ATP-sensitive K+channel activation by nitric oxide and protein kinase G in rabbit ventricular myocytes

Abstract

The present investigation tested the hypothesis that nitric oxide (NO) potentiates ATP-sensitive K+ (KATP) channels by protein kinase G (PKG)-dependent phosphorylation in rabbit ventricular myocytes with the use of patch-clamp techniques. Sodium nitroprusside (SNP; 1 mM) potentiated KATP channel activity in cell-attached patches but failed to enhance the channel activity in either inside-out or outside-out patches.
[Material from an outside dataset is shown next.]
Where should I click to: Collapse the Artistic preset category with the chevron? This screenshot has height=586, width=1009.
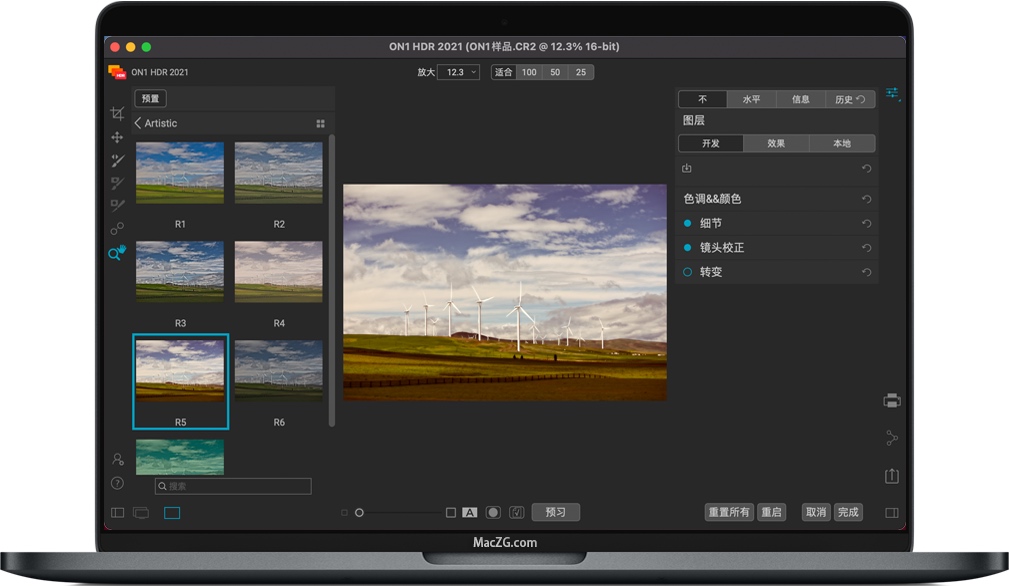coord(137,122)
The 8-(4-chlorophenylthio)-cGMP Rp isomer (Rp-CPT-cGMP, 100 μM) suppressed the potentiating effect of SNP. 8-(4-Chlorophenylthio)-cGMP (8-pCPT-cGMP, 100 μM) increased KATP channel activity in cell-attached patches. PKG (5 U/μl) added together with ATP and cGMP (100 μM each) directly to the intracellular surface increased the channel activity. Activation of KATP channels was abolished by the replacement of ATP with ATPγS. Rp-pCPT-cGMP (100 μM) inhibited the effect of PKG. The heat-inactivated PKG had little effect on the KATPchannels. Protein phosphatase 2A (PP2A, 1 U/ml) reversed the PKG-mediated KATP channel activation. With the use of 5 nM okadaic acid (a PP2A inhibitor), PP2A had no effect on the channel activity. These results suggest that the NO-cGMP-PKG pathway contributes to phosphorylation of KATP channels in rabbit ventricular myocytes.